Dataset entries:
══════════

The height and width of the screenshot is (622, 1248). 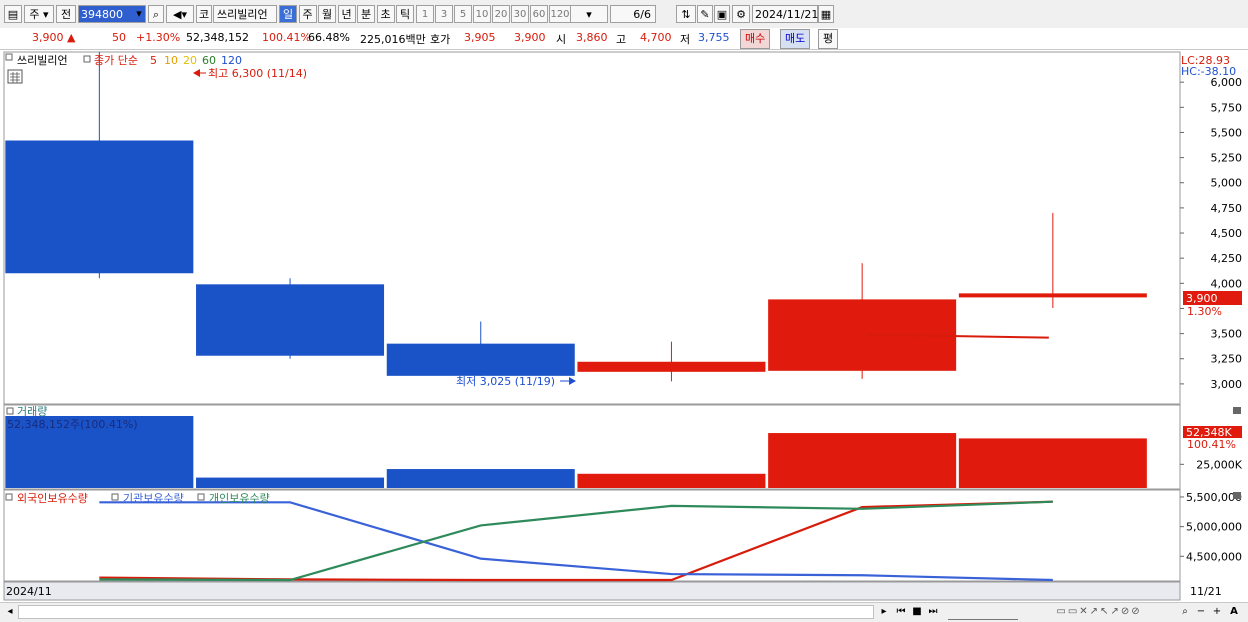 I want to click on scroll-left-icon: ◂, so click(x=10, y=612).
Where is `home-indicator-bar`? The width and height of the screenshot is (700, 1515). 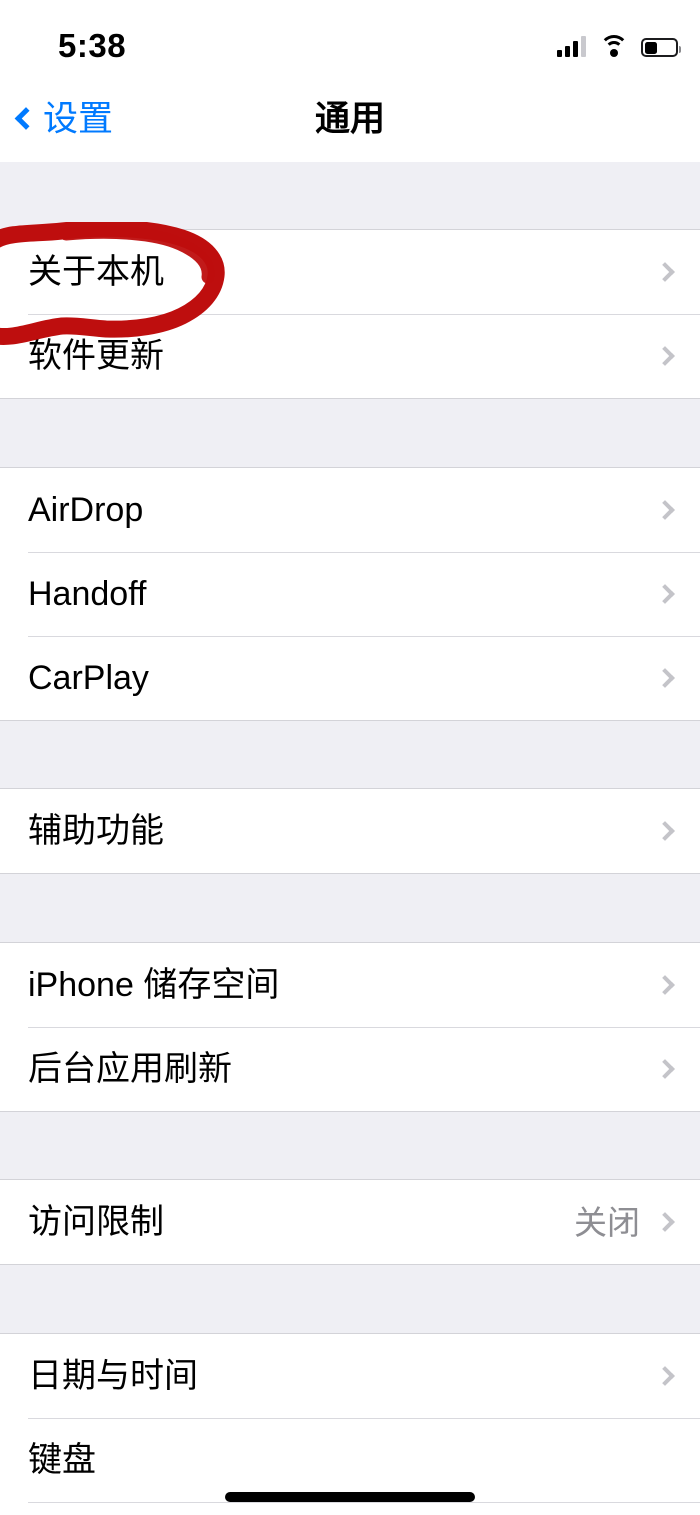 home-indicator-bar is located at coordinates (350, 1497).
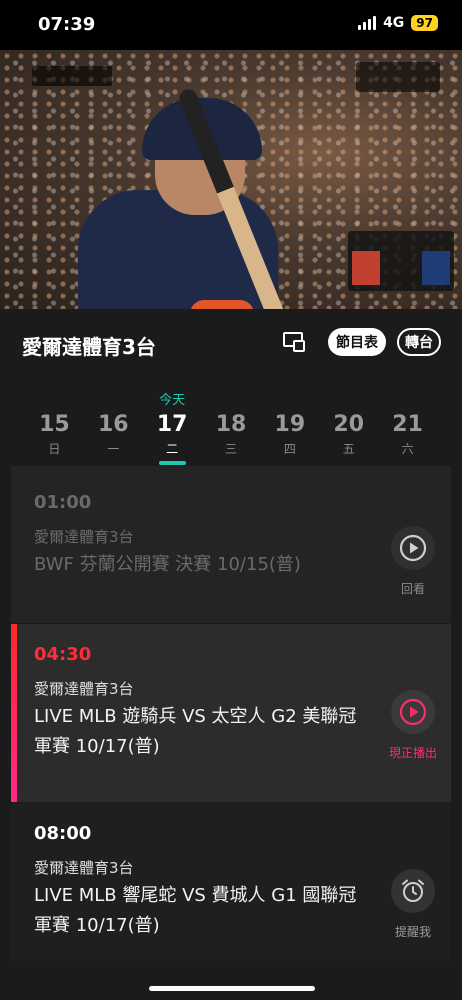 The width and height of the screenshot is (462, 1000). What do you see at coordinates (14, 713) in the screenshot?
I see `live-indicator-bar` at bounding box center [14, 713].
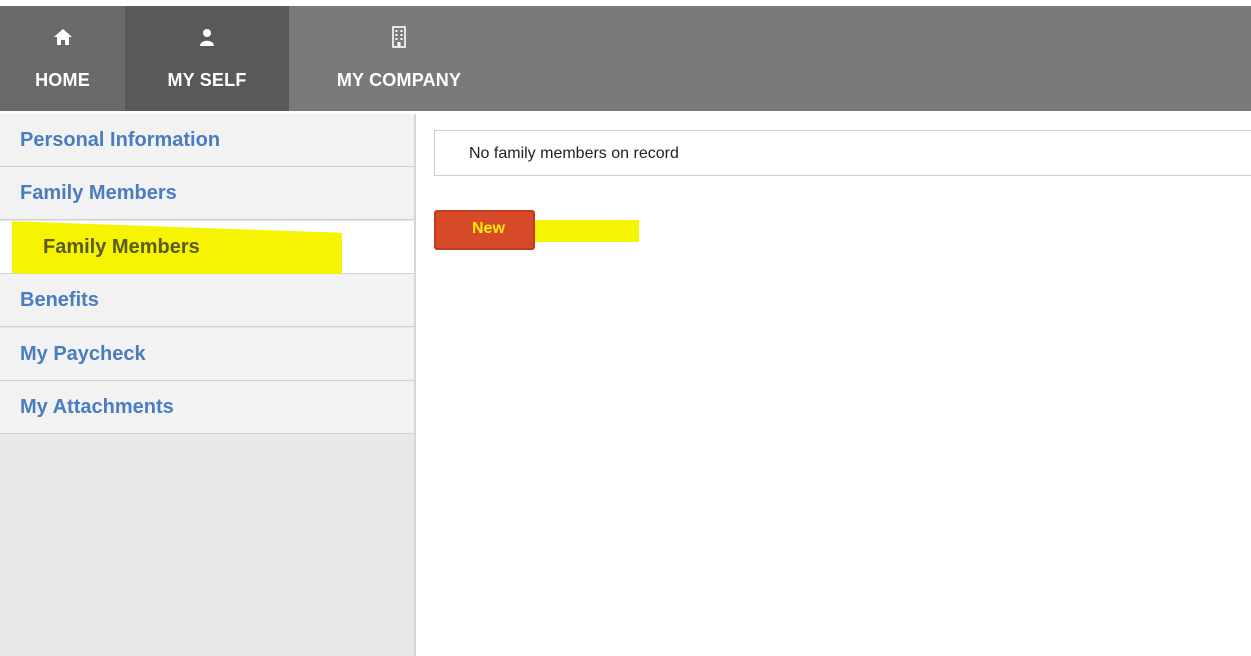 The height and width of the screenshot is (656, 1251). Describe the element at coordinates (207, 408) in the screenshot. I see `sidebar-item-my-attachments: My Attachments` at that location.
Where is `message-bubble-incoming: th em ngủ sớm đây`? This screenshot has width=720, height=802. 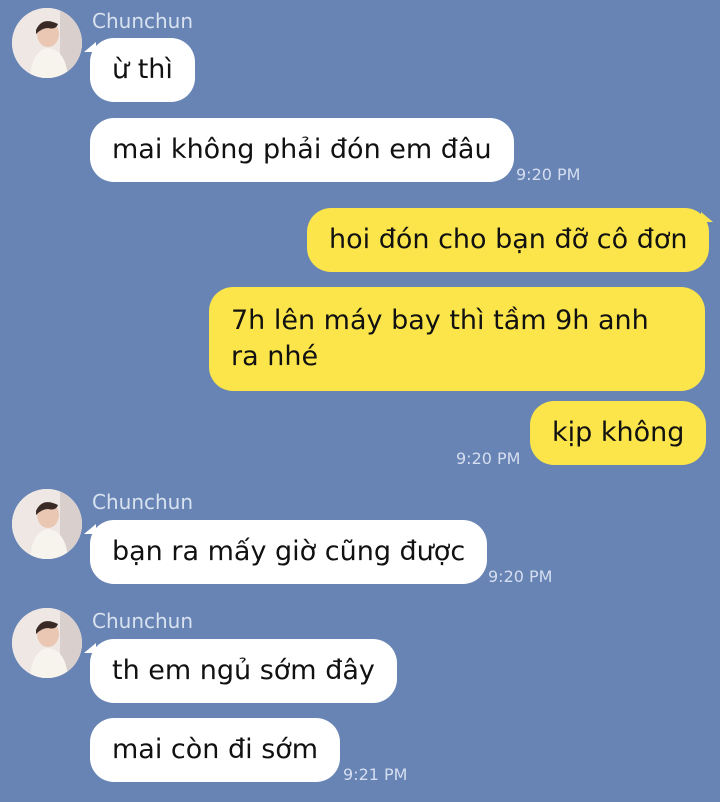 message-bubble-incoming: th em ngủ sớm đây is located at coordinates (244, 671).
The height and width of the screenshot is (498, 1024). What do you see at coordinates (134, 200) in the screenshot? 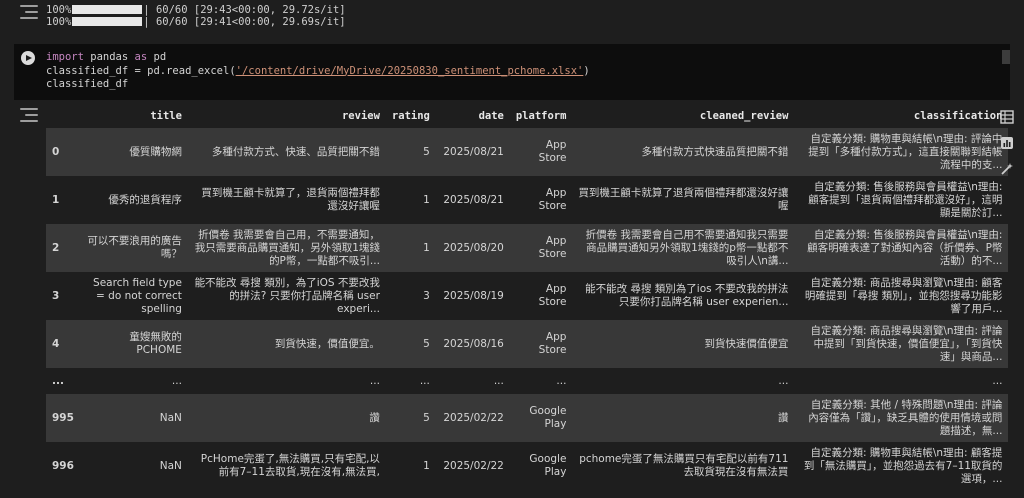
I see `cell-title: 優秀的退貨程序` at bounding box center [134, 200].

══════════

▶ [What you need to do] Rewrite the items from the line with "The height and width of the screenshot is (498, 1024)." through the end, putting "What is shown" in place of "What do you see" and keeping everything else the same. Leave the pictures out of your answer.

▶ [Answer section]
The height and width of the screenshot is (498, 1024). What is shown at coordinates (134, 200) in the screenshot? 
I see `cell-title: 優秀的退貨程序` at bounding box center [134, 200].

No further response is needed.